▶ **Text passage**:
In a Japanese izakaya, the first thing a server asks after you sit down is usually "お飲み物は?" ("What are you drinking?"). The most common answer is one of three:
- Nama biru (生ビール, draft beer)
- Haibōru (ハイボール, whisky highball)
- Remon sawa (レモンサワー, lemon sour)
The Japanese highball is not a cocktail in the sense of multiple-ingredient complexity — it is whisky and carbonated water, served over ice, in a ratio and with a preparation technique that most Japanese bar and izakaya staff have been trained to follow precisely. The simplicity is not laziness; it reflects a Japanese approach to the drink as something that should be consistent, well-made, and appropriate for long meals.
The Japanese Highball (Haibōru)
The Standard
The Japanese highball is almost universally made with:
- Suntory Kakubin (角瓶, "square bottle") blended Japanese whisky — the affordable Suntory blended whisky that has been marketed for highballs since the 1950s
- Wilkinson brand sparkling water (Tansansuī, 炭酸水) — a strongly carbonated mineral water that maintains its bubble structure better than less carbonated brands
- Ice — typically a single large piece or several full ice cubes (the aim is maximum cold, minimum dilution from melting)
The ratio: Approximately 1:4 or 1:5 (whisky to soda). Japanese highballs are intentionally weak — the drink is designed to accompany a full meal, not to get you drunk quickly. The lightness allows multiple glasses over several hours.
The Preparation Technique
The precise technique matters in Japan — served incorrectly, a highball loses the carbonation that defines it:
- Chill the glass: Place the empty glass in the freezer briefly, or fill with ice and stir to cool, then discard that water
- Add ice: Fill the glass completely with ice (more ice = slower dilution = better drink throughout the meal)
- Add whisky: Pour whisky directly over the ice — approximately 40ml (a standard Japanese shot)
- Stir the whisky: Stir gently 2–3 times with a long spoon to chill the whisky against the ice
- Add soda, gently: Pour the soda water slowly down the side of the glass or over the back of the spoon to preserve carbonation
- Do not stir: After adding soda, stir only once or twice (if at all) to prevent breaking bubbles
- Garnish: Some versions add a slice of lemon
The key: Cold glass, lots of ice, good carbonation preserved by gentle pouring.
Why Kakubin?

▶ **Information provided**:
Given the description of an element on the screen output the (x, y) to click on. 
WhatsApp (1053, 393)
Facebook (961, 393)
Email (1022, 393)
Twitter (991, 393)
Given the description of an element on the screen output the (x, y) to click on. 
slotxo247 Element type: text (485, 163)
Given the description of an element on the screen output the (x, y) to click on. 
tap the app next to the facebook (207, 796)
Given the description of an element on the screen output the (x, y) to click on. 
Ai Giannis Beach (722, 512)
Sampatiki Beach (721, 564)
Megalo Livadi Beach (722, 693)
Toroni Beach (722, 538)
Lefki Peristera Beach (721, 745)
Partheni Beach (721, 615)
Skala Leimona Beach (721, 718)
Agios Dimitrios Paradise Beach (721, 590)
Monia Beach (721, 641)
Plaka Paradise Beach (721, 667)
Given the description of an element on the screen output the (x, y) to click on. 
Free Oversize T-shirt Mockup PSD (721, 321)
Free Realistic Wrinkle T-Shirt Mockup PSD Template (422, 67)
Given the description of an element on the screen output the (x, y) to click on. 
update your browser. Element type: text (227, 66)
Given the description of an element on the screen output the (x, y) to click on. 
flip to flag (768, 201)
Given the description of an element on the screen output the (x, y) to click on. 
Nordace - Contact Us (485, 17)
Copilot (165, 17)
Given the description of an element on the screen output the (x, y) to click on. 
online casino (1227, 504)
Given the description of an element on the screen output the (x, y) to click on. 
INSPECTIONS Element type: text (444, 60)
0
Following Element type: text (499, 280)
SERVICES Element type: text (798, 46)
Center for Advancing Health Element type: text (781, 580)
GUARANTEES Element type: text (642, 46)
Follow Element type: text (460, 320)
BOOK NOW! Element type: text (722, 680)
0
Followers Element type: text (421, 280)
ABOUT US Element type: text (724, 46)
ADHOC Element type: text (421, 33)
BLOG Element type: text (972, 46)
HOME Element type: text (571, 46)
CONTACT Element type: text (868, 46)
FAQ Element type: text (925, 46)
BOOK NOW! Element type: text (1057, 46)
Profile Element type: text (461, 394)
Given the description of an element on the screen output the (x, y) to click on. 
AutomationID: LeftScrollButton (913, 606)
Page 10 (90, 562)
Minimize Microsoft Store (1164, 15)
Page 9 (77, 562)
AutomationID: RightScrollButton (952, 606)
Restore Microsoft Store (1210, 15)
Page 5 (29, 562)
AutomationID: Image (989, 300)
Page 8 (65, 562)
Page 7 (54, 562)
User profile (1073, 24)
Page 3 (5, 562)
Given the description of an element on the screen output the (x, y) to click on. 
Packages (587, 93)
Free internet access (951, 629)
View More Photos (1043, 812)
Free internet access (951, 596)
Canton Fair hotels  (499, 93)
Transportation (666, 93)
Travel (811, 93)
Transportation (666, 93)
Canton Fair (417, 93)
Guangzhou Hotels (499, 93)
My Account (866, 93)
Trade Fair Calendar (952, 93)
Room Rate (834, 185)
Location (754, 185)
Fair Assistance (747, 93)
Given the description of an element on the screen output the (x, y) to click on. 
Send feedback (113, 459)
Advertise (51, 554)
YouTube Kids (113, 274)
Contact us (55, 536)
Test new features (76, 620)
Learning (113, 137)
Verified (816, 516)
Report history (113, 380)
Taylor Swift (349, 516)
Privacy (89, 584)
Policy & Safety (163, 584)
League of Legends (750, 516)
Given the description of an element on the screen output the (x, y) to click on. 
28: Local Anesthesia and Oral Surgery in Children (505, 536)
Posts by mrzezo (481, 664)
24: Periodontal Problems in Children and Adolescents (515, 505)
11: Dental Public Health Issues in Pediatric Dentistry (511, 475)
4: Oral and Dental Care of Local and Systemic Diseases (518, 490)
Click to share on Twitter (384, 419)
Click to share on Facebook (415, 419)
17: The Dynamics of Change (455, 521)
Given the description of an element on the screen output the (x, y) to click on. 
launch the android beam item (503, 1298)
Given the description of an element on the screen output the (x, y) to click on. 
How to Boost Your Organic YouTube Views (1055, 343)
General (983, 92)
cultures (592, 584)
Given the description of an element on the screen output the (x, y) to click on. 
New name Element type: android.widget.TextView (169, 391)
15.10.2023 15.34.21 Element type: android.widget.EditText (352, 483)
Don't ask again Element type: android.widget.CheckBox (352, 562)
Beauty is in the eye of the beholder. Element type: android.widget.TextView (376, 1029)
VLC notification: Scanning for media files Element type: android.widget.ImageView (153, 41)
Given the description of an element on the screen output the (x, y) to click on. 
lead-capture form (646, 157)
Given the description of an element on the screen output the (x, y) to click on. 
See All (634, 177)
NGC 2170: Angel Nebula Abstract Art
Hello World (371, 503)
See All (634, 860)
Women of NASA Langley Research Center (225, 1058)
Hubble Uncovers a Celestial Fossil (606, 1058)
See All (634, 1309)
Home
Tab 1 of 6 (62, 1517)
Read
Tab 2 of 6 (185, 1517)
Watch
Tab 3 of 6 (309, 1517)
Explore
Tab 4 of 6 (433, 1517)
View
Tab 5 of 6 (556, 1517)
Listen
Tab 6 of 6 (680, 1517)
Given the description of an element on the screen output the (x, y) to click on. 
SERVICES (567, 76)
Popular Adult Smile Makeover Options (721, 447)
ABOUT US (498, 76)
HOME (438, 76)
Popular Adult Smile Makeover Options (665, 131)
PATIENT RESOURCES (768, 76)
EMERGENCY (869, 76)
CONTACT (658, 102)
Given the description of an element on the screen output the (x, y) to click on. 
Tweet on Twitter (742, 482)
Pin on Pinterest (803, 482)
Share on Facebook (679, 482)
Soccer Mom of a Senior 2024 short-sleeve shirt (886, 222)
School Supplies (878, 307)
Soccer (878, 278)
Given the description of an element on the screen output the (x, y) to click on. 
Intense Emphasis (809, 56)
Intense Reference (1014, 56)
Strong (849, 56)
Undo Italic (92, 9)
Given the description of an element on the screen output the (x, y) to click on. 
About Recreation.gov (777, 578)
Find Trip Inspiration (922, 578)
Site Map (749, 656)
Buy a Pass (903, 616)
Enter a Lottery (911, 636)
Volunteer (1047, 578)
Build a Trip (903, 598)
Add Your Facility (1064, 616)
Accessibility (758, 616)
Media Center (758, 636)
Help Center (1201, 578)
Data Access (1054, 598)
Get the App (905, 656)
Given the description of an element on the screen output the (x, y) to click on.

▶ **What to work on**:
From the highball text, give the part beginning with "- Haibōru (ハイボール, whisky" and ending with "Japanese Highball (Haibōru)" again, but switch "carbonated water" to "soda water".

▶ **Task result**:
- Haibōru (ハイボール, whisky highball)
- Remon sawa (レモンサワー, lemon sour)
The Japanese highball is not a cocktail in the sense of multiple-ingredient complexity — it is whisky and soda water, served over ice, in a ratio and with a preparation technique that most Japanese bar and izakaya staff have been trained to follow precisely. The simplicity is not laziness; it reflects a Japanese approach to the drink as something that should be consistent, well-made, and appropriate for long meals.
The Japanese Highball (Haibōru)